提示文の「そして何より輝きを放つのが、」から「よく打たせてもらっています」」までを、「関田さん」を「関田選手」に置き換えて書き直してください。
==== 提示文 ====
どんなボールでも攻撃につなげるべくどれだけコートを走り回ってきたかのは、鍛え上げられた“ふくらはぎの筋肉”を見れば一目瞭然だ。まるでサッカー選手のようと称すれば「ボロボロっすよ」と笑うが、その豊富な運動量とセッターとしての確かな技術は、今や日本代表に欠かせないものになった。
そして何より輝きを放つのが、「なぜ今、この攻撃を選んだのか」という確固たる理由と築き上げてきたセオリーである。小野寺が続ける。
「関田さんの“遊び心”じゃないですけど、そこ来るか、というトスですよね。関田さんって『使わなきゃ』と思ってクイックを使うわけじゃなく、いろんな選択肢がある中で『使える』と判断したから『使う』。(石川)祐希や(高橋)藍にマークが集中する中、いいところでミドルを使ってくれるので、本数は少ないかもしれないですけど相手の印象にも残る。何より、みんなが気持ちよく打たせてもらっています」
==== 提供資料 ====
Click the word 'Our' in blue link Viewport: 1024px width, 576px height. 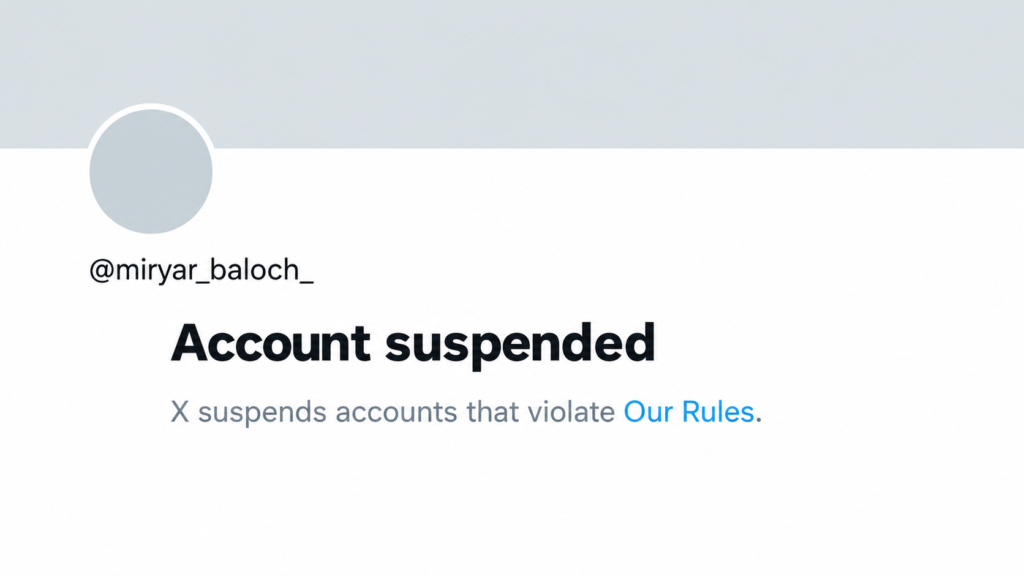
====
# 完成した課題
そして何より輝きを放つのが、「なぜ今、この攻撃を選んだのか」という確固たる理由と築き上げてきたセオリーである。小野寺が続ける。
「関田選手の“遊び心”じゃないですけど、そこ来るか、というトスですよね。関田選手って『使わなきゃ』と思ってクイックを使うわけじゃなく、いろんな選択肢がある中で『使える』と判断したから『使う』。(石川)祐希や(高橋)藍にマークが集中する中、いいところでミドルを使ってくれるので、本数は少ないかもしれないですけど相手の印象にも残る。何より、みんなが気持ちよく打たせてもらっています」